Gosselin-Badaroudine P, Delemotte L, Moreau A, Klein ML, Chahine M
Proceedings of the National Academy of Sciences 109 (47) 19250-19255 [2012-11-20; online 2012-11-07]
Mammalian voltage-gated sodium channels are composed of four homologous voltage sensor domains (VSDs; DI, DII, DIII, and DIV) in which their S4 segments contain a variable number of positively charged residues. We used single histidine (H) substitutions of these charged residues in the Na(v)1.4 channel to probe the positions of the S4 segments at hyperpolarized potentials. The substitutions led to the formation of gating pores that were detected as proton leak currents through the VSDs. The leak currents indicated that the mutated residues are accessible from both sides of the membrane.

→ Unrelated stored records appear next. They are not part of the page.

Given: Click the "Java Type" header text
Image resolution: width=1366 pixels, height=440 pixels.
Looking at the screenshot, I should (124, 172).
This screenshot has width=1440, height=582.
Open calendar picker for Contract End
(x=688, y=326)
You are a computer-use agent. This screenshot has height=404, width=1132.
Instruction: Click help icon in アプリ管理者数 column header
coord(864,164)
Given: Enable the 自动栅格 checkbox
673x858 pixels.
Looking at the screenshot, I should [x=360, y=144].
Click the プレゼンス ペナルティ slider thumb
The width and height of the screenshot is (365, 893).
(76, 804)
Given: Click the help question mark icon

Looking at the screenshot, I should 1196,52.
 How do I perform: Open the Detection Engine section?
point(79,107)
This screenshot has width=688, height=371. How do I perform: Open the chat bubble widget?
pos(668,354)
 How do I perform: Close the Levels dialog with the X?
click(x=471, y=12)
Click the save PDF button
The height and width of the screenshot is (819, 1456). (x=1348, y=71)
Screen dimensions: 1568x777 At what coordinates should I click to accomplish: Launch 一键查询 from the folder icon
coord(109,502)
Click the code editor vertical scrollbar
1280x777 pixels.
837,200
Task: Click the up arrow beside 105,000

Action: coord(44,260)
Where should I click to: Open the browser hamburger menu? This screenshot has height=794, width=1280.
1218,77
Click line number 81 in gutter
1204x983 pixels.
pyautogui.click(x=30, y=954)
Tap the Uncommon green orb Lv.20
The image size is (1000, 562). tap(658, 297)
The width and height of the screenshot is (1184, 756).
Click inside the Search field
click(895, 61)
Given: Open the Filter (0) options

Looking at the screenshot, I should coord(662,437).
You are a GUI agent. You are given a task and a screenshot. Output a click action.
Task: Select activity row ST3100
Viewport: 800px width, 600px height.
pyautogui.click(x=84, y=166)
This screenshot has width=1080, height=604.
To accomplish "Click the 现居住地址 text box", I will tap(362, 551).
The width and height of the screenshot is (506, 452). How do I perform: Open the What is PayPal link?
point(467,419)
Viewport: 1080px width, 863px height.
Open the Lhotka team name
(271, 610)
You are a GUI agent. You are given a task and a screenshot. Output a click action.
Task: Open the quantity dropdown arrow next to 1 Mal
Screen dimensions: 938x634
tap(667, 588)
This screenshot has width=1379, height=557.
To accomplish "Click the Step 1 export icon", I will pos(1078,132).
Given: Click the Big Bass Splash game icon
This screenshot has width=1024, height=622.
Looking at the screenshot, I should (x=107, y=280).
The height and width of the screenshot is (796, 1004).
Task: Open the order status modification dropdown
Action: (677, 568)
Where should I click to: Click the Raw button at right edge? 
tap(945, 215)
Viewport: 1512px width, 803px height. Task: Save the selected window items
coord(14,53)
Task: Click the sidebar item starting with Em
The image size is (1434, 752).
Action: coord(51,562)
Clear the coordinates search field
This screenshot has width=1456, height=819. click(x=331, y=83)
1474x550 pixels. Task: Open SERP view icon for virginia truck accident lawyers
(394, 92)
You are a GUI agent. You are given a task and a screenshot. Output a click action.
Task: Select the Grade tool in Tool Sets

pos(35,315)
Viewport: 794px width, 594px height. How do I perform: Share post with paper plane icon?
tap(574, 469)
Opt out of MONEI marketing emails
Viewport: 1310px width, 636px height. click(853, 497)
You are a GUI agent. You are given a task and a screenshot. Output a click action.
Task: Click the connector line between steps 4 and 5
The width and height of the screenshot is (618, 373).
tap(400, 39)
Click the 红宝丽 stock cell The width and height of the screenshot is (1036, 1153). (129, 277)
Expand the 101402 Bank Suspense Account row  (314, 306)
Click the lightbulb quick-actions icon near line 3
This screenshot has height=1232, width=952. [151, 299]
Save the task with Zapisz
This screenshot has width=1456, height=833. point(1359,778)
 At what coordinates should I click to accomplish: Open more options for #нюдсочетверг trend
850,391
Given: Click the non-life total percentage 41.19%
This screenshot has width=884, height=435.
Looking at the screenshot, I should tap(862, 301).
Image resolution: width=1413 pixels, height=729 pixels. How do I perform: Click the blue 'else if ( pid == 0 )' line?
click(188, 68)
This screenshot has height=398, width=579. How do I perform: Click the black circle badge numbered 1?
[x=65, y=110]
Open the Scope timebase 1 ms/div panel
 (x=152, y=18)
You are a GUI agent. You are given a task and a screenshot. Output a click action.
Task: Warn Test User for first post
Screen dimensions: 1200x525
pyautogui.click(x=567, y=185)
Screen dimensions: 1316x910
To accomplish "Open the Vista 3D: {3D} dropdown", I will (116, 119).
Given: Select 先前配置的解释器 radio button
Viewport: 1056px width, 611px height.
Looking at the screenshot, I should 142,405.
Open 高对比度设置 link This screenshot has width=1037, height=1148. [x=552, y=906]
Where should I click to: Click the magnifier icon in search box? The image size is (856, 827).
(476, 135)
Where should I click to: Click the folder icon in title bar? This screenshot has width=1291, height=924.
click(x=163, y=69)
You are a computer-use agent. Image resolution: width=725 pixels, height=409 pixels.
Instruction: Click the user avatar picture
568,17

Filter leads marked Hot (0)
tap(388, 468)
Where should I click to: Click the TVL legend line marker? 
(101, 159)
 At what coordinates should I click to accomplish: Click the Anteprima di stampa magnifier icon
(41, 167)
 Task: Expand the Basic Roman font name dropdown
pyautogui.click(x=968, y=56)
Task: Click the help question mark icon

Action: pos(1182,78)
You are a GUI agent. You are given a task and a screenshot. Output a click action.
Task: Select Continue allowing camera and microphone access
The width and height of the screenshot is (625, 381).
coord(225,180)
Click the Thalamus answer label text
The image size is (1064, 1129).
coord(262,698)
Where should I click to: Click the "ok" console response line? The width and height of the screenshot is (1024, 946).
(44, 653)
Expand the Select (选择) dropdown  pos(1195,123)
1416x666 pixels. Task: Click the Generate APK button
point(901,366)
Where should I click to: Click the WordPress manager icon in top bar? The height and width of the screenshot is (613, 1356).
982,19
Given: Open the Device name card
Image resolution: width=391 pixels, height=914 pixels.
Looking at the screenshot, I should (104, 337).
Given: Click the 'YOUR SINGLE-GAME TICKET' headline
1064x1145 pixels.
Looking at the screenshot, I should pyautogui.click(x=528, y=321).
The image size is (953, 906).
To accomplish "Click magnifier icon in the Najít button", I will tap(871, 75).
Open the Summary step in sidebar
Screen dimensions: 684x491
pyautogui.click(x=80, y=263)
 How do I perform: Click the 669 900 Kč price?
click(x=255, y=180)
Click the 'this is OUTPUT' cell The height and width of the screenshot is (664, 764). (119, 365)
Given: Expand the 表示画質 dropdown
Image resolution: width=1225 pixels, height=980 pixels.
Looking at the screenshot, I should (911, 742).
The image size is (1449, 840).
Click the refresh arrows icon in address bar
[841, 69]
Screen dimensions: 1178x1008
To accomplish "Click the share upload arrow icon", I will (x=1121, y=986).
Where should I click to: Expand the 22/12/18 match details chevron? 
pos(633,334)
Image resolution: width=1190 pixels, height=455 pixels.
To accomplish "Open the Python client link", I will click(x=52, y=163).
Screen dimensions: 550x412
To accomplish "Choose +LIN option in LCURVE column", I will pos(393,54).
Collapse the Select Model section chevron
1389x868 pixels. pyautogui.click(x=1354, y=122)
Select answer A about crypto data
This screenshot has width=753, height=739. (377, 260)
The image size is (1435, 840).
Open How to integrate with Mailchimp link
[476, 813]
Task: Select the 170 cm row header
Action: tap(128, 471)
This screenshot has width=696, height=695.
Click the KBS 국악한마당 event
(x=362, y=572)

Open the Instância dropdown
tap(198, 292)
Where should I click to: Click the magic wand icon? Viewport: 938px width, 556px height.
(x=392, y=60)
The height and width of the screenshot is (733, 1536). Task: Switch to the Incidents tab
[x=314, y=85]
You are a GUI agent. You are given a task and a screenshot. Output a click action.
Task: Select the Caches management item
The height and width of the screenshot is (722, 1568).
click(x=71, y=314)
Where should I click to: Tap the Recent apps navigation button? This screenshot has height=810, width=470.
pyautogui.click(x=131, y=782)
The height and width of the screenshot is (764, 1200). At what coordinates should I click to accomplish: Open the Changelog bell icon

Leak currents of different magnitudes appeared in the DI/R1H, DII/R1H, and DIII/R2H mutants, suggesting that the resting state position of S4 varies depending on the domain. Here, DI/R1H indicates the first arginine R1, in domain DI, has been mutated to histidine. The single R1H, R2H, and R3H mutations in DIV did not produce appreciable proton currents, indicating that the VSDs had different topologies. A structural model of the resting states of the four VSDs of Na(v)1.4 relaxed in their membrane/solution environment using molecular dynamics simulations is proposed based on the recent Na(v)Ab sodium channel X-ray structure. The model shows that the hydrophobic septa that isolate the intracellular and the extracellular media within the DI, DII, and DIII VSDs are ∼2 Å long, similar to those of K(v) channels. However, the septum of DIV is longer, which prevents water molecules from hydrating the center of the VSD, thus breaking the proton conduction pathway. This structural model rationalizes the activation sequence of the different VSDs of the Na(v)1.4 channel.